Veal and Italian Sausage with Creamy Pesto

We visited a new Italian restaurant and enjoyed a very different style of serving as well as some wonderful new recipes.  The food was served family style, and this dish was unique.  We studied the ingredients and when we got home, we wrote down what we figured was in the entree.  We made a good guess, and now enjoy this wonderful Italian dinner at home. We also found a way to make it simpler. Before you follow the two Pesto Sauce recipes, read the tip at the bottom.
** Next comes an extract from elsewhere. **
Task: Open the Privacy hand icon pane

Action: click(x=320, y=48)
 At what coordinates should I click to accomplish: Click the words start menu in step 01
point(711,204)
You can make your own from packaged sauces, and it saves you time.  Hope you enjoy this in your own home.

1 red pepper
1 Tablespoon Olive Oil
2 cloves garlic, peeled and minced
½ pound ground veal
½ pound Italian Sausage, removed from its casing
12 to 16 ounces of pasta (I like bowties)
1 recipe Creamy Pesto Sauce ( see recipe below)
In a large pot boil water for pasta.
Clean and slice red pepper into strips.
Add olive oil to frying pan and sauté red pepper until fork tender and set aside.
Add minced garlic to frying pan and then add veal and sausage.
Cook until no longer pink.
Cook pasta el dente. Drain and place on serving platter.
Drain grease from meat, place on top of pasta and then add Creamy Pesto Sauce.
Garnish with red pepper strips.

Pesto Sauce: (needed to prepare the creamy pesto)
2 cups loosely packed basil leaves
1/2 c olive oil
3 Tbsp pine nuts (or walnuts)
2 or 3 cloves of garlic, peeled
1 tsp salt
 1/2 c fresh parmesan cheese
3 Tbsp butter, room temperature
1 Tbsp boiling water from cooking pasta

 Put basil, oil, nuts, garlic, and salt in blender or
food processor and reduce to paste. Scrape bowl
and stir in cheese and butter. Just before serving
add the water.

Creamy Pesto Sauce
1/2 cup butter
2 cups heavy cream
1/2 teaspoon ground black pepper
1 cup grated Parmesan cheese
1/3 cup pesto
In a large skillet, melt the butter over medium heat. Stir in cream, and season with pepper. Cook 6 to 8 minutes, stirring constantly.
Stir Parmesan cheese into cream sauce, stirring until thoroughly mixed. Blend in the pesto, and cook for 3 to 5 minutes, until thickened.
Either sauce can be mixed with 12 to 16 ounces of your favorite pasta cooked el dente.

No time to prepare the sauce? You can substitute 1 McCormick Pesto and 1 McCormick Creamy Pesto sauce mixes. Just use both mixes, but follow the directions for the Creamy Pesto, increasing the oil by 3 Tablespoons.